Metadata-Version: 2.4
Name: codeanalyzer-typescript
Version: 0.1.0
Summary: Prebuilt codeanalyzer-typescript backend binary for CLDK (codellm-devkit).
Project-URL: Homepage, https://codellm-devkit.info
Project-URL: Repository, https://github.com/codellm-devkit/codeanalyzer-ts
Author-email: Rahul Krishna <i.m.ralk@gmail.com>
License: Apache-2.0
Keywords: cldk,code analysis,codellm-devkit,typescript
Classifier: Development Status :: 4 - Beta
Classifier: License :: OSI Approved :: Apache Software License
Classifier: Operating System :: OS Independent
Classifier: Programming Language :: Python :: 3
Requires-Python: >=3.8
Description-Content-Type: text/markdown

# codeanalyzer-typescript (Python distribution)

This directory packages the compiled `codeanalyzer-typescript` binary as a set of
platform-specific Python wheels, published to PyPI as **`codeanalyzer-typescript`**.

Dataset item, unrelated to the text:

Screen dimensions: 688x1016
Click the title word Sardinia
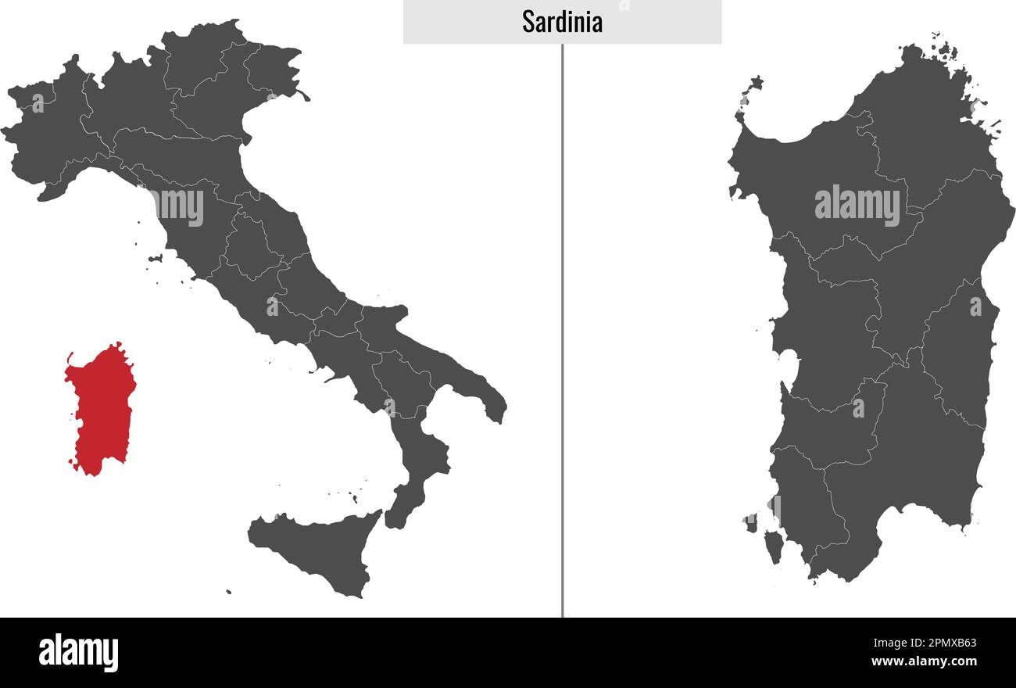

The CLDK Python SDK depends on this package and calls `codeanalyzer_typescript.bin_path()`
to locate the analyzer binary — the same way it imports `codeanalyzer-python` for the
Python backend. The binary itself is built from this repo's `src/` with
`bun build --compile`, so it is fully self-contained (no Node/Bun needed at runtime).

## Why platform wheels?

Unlike the Java backend (one cross-platform `.jar`), a `bun --compile` binary is
platform-specific and large (~70 MB). So we ship **one wheel per OS/arch**, tagged
`py3-none-<platform>` (the binary is Python-agnostic — no per-Python-version matrix),
and let pip resolve the correct one at install time. There is intentionally no usable
sdist: the binary cannot be built without Bun.

## Building & publishing

```bash
python -m pip install build wheel hatchling twine
./build_wheels.sh            # cross-compiles every target via Bun, emits ./dist/*.whl
twine upload dist/*.whl
```

`build_wheels.sh` loops over the Bun targets, compiles each binary into
`src/codeanalyzer_typescript/_bin/`, builds a pure wheel, and retags it to the platform.
Bun cross-compiles all targets from a single host, so this does not need a CI runner
matrix.

## Versioning

The released version comes from the **git tag**. A push of `vX.Y.Z` triggers the
release workflow, which derives `X.Y.Z` from the tag, verifies it matches this
repo's `package.json` `version` (failing fast on mismatch), and stamps it into
`__init__.py` via `$PKG_VERSION` — hatch reads `__version__` as the wheel version
(`pyproject.toml` declares `dynamic = ["version"]`). So the GitHub Release tag, the
PyPI wheel version, and the npm `package.json` version are always in lockstep.

To cut a release: bump `package.json` `version`, then push the matching tag, e.g.

```bash
npm version 0.2.0 --no-git-tag-version   # or edit package.json
git commit -am "Release v0.2.0" && git tag v0.2.0 && git push --tags
```

For a **local** wheel build, override the fallback version explicitly:
`PKG_VERSION=0.2.0 ./build_wheels.sh`.

One thing still tracked by hand: the python-sdk pin — `[tool.backend-versions]
codeanalyzer-typescript` and the `dependencies` entry
`codeanalyzer-typescript==<version>` — must be bumped to consume a new release.

## SDK integration

In the python-sdk, `TSCodeanalyzer._get_codeanalyzer_exec()` resolves the binary in
this order: `analysis_backend_path` → `$CODEANALYZER_TS_BIN` → **this package** →
in-tree bundled `bin/`. Adding `codeanalyzer-typescript` to the SDK's `dependencies`
makes the binary available automatically on install.